Records to process:
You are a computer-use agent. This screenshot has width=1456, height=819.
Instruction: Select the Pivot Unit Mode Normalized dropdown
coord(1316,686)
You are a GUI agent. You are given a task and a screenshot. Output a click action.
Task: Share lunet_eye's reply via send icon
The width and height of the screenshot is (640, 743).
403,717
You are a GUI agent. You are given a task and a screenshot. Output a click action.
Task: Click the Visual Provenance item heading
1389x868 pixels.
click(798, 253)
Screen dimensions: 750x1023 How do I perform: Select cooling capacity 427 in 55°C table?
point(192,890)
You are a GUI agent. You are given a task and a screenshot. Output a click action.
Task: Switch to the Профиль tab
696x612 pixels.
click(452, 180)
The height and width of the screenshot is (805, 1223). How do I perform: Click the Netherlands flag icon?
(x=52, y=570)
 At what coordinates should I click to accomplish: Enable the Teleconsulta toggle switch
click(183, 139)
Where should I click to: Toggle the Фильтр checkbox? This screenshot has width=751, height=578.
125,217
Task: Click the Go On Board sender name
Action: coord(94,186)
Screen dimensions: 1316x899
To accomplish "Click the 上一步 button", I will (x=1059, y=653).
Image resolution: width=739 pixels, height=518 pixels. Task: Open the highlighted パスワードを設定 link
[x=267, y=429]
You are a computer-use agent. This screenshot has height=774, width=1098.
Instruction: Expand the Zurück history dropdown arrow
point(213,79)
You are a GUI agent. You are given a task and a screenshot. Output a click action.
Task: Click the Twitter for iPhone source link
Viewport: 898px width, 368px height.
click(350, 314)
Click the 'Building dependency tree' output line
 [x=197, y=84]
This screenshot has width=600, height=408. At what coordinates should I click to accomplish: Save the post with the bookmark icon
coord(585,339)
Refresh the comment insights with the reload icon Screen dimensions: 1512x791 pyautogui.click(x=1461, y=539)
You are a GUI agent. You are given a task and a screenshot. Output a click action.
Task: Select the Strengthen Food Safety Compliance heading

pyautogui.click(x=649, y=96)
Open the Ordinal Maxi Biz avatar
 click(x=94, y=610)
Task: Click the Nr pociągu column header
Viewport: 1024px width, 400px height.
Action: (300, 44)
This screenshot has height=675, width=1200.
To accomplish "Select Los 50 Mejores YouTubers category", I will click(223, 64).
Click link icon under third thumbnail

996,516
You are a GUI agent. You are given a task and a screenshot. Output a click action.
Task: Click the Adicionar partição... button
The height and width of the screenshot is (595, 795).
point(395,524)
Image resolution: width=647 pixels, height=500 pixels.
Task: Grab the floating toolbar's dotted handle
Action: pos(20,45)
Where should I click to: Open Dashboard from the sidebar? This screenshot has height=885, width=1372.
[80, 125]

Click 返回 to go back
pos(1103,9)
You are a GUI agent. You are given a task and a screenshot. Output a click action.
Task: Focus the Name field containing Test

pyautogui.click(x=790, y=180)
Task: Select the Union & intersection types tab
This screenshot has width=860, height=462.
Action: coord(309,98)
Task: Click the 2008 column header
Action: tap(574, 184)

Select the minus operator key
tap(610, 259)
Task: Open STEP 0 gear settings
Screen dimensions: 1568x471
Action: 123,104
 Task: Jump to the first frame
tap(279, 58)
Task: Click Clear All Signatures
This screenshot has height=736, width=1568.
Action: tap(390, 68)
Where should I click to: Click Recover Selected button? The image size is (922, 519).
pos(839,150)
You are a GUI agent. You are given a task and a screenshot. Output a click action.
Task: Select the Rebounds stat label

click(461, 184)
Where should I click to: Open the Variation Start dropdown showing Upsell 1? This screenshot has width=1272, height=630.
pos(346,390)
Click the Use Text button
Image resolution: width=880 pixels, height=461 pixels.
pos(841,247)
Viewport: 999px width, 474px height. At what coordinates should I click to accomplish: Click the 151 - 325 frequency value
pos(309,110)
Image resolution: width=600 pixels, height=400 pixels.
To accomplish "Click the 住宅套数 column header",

Activity:
Every line of the listing that includes the word "computer" belongs in the answer.

Exercise solution:
You are a computer-use agent. This screenshot has width=1456, height=819.
You are a computer-use agent. This screenshot has height=774, width=1098.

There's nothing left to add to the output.